Painting by John Singleton Copley

The Copley Family is a 1777 oil on canvas portrait painting by the American artist John Singleton Copley. A group portrait, it features a self-portrait of the artist with his wife Susanna and children and his father-in-law Richard Clarke, an Loyalist merchant.

The Boston-born Copley settled in Britain shortly after the outbreak of the American War of Independence. He became known for his large modern history paintings such as The Death of Lord Chatham, The Death of Major Pierson and The Defeat of the Floating Batteries at Gibraltar.

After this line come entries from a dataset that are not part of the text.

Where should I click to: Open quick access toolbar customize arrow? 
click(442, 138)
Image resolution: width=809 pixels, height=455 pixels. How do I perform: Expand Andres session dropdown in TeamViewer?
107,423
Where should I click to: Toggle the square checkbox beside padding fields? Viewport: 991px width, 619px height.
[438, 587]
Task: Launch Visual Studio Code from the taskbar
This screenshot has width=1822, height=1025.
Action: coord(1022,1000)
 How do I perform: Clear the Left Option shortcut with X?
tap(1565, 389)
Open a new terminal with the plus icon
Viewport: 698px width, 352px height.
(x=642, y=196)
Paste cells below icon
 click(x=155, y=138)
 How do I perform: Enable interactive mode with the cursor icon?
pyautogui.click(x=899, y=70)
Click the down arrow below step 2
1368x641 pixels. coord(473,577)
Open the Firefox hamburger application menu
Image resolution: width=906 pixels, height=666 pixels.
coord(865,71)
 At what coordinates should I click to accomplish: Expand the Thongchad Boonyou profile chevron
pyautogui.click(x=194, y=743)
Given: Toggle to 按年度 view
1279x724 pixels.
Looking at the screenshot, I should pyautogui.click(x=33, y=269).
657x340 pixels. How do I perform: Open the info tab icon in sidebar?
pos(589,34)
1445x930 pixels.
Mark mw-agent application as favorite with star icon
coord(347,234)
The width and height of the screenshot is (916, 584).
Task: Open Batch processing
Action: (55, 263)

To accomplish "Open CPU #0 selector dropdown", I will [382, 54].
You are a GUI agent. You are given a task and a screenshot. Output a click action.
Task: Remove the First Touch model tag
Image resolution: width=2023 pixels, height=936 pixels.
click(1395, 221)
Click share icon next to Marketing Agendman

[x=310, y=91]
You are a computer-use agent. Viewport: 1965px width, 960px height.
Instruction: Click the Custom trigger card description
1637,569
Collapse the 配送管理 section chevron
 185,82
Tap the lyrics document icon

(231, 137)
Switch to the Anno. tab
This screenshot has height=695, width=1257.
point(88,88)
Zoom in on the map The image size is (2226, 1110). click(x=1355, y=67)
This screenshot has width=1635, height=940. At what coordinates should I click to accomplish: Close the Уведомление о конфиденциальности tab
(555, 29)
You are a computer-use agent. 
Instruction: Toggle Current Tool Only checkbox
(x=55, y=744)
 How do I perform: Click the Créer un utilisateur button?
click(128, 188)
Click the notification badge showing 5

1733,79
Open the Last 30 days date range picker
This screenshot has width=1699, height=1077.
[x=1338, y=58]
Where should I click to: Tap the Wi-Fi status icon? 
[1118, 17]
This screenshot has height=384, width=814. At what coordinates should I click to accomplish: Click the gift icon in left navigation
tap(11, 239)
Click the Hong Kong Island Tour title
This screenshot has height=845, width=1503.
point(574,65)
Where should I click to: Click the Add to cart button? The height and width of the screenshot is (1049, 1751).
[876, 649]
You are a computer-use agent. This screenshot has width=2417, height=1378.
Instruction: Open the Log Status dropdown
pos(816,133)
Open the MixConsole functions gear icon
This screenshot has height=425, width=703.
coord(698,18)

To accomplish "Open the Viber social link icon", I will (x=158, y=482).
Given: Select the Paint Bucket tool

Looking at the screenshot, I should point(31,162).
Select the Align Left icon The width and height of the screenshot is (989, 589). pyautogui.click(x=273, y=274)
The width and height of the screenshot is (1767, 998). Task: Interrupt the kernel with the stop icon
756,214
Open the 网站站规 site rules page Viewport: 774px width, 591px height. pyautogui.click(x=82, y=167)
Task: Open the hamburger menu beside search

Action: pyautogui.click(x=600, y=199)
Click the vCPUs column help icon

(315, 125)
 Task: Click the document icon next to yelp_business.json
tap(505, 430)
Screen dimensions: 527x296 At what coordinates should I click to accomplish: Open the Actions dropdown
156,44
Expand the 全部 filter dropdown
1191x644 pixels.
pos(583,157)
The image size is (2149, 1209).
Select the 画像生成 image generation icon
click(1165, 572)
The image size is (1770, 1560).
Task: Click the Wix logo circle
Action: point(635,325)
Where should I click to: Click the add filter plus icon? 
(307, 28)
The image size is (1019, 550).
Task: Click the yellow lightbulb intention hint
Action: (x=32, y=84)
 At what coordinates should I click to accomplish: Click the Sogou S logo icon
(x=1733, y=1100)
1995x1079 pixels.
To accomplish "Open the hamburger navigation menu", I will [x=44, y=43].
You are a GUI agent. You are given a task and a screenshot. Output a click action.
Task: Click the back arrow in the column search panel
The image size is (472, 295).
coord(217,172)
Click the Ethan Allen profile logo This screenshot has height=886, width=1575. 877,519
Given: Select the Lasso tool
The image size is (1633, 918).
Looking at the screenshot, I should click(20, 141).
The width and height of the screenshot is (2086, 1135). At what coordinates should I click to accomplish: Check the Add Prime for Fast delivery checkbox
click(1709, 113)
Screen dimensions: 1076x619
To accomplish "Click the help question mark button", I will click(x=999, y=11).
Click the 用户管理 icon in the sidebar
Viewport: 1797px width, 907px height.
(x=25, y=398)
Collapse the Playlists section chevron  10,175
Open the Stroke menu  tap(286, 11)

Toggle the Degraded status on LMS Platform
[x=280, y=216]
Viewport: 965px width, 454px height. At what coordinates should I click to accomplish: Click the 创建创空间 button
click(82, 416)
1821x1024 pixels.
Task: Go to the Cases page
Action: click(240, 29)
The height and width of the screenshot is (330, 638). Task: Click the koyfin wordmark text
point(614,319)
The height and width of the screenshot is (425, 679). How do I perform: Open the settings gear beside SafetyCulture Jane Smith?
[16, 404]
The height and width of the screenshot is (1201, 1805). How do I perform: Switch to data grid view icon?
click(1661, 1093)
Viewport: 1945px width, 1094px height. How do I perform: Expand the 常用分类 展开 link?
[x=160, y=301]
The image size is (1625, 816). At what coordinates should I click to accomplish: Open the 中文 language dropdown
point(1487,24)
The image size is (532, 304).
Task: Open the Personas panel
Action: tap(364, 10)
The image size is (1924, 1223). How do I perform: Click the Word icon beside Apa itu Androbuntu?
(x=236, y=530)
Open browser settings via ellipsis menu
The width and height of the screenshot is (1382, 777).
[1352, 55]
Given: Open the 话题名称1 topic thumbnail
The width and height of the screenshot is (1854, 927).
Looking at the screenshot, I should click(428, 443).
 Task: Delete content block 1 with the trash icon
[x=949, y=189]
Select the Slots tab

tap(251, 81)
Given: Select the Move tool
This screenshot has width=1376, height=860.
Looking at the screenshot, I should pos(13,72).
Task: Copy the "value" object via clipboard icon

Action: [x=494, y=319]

The work was displayed at the Royal Academy's Summer Exhibition of 1777 at Pall Mall in London. Today the painting is in the National Gallery of Art in Washington, having once belonged to the artist's son Lord Lyndhurst, a British lawyer and politician and one of the sitters in the painting.

==Bibliography==
- Hoock, Holger. Empires of the Imagination: Politics, War, and the Arts in the British World, 1750–1850. Profile Books, 2010.
- Kamensky, Jane. A Revolution in Color: The World of John Singleton Copley. W. W. Norton & Company, 2016.
- Prown, Jules David. John Singleton Copley: In England, 1774–1815. National Gallery of Art, Washington, 1966.